Exercise goal: Write out again everything from the start of the records down to the line containing "Looking at the", and leave the pictures out of your answer.

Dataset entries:
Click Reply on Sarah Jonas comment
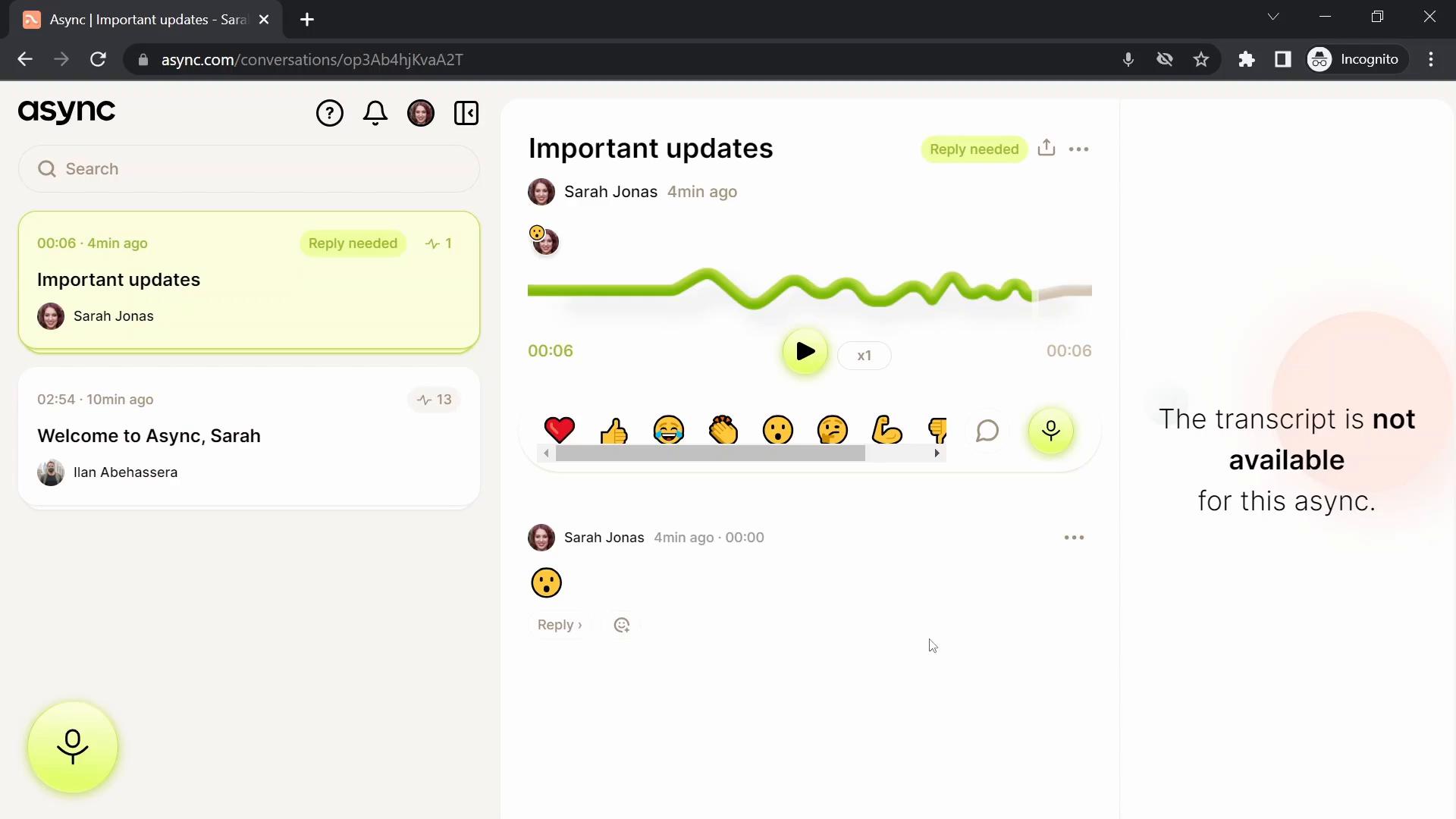 559,625
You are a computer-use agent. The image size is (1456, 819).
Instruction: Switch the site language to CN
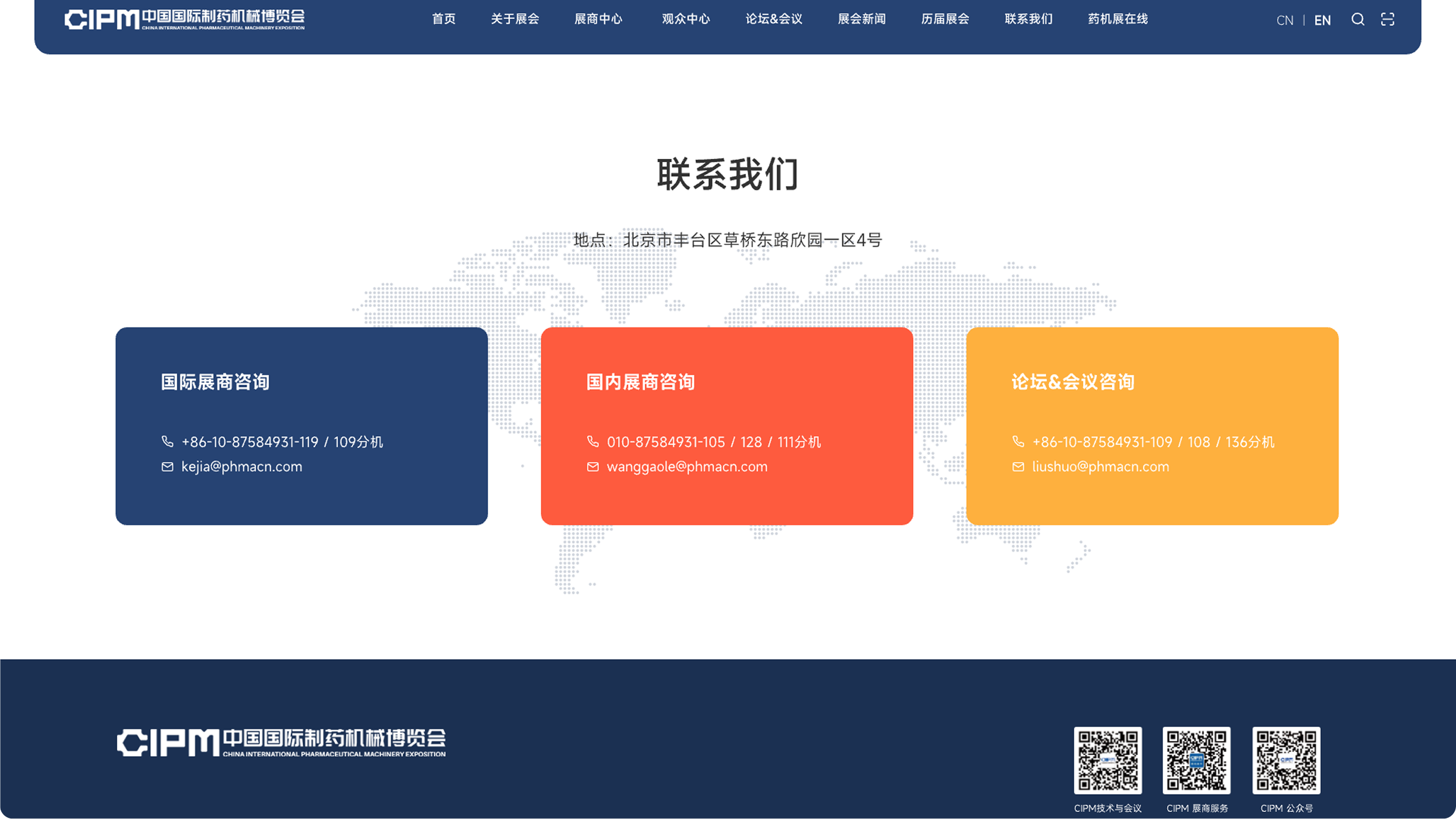click(1285, 20)
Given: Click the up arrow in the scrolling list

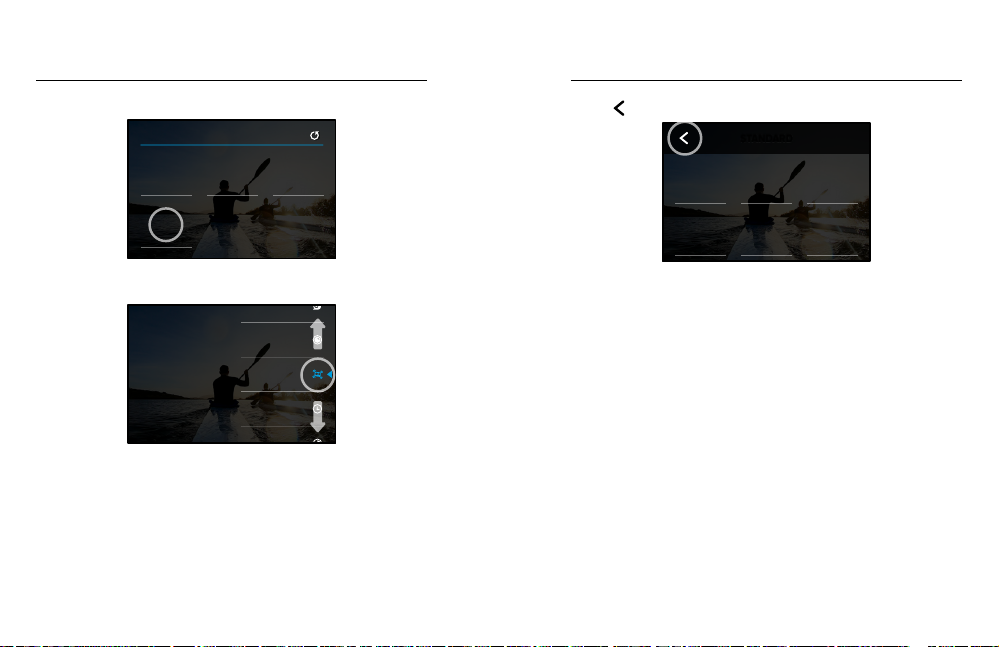Looking at the screenshot, I should pos(317,334).
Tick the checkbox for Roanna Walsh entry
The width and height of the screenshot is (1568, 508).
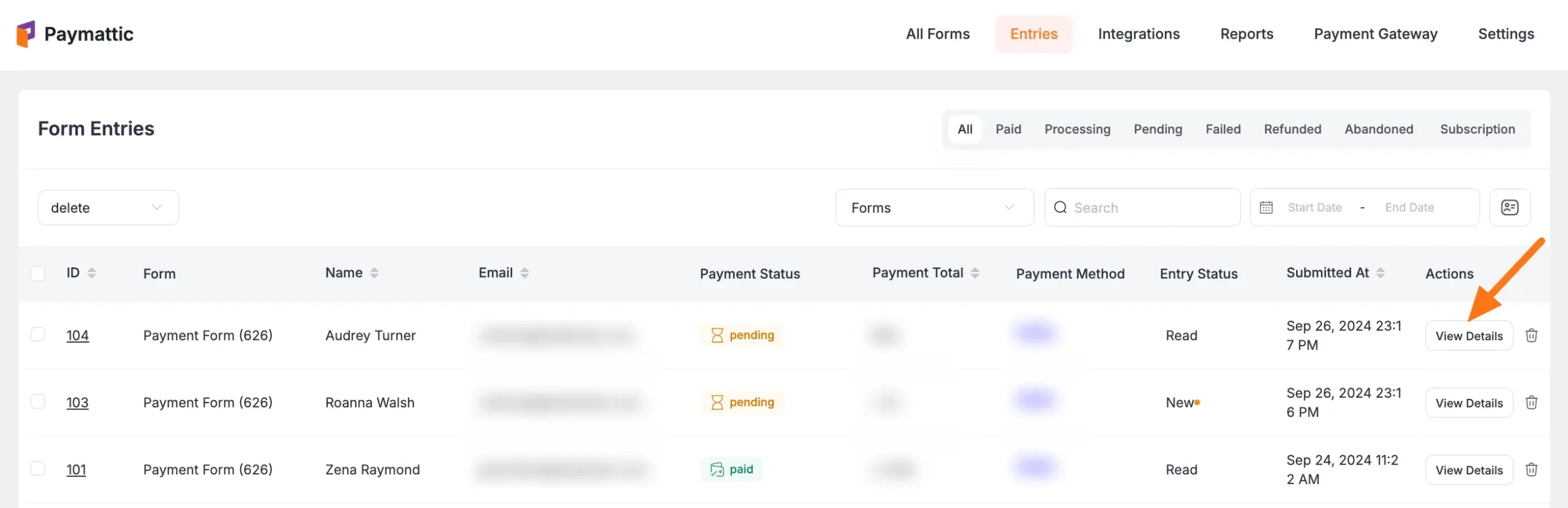tap(38, 402)
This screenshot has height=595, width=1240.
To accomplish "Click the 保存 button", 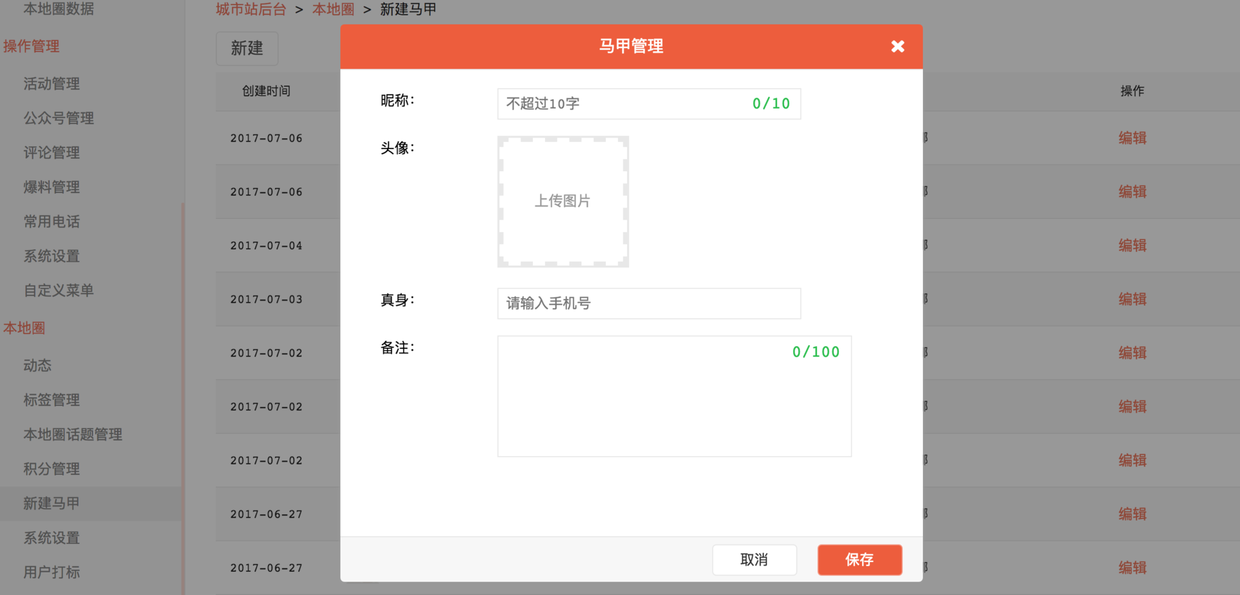I will tap(859, 560).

Result of the exercise:
Click Reply on Sarah Jonas comment
 559,625
You are a computer-use agent. The image size is (1456, 819).
Instruction: Switch the site language to CN
click(1285, 20)
Given: Click the up arrow in the scrolling list

Looking at the screenshot, I should pos(317,334).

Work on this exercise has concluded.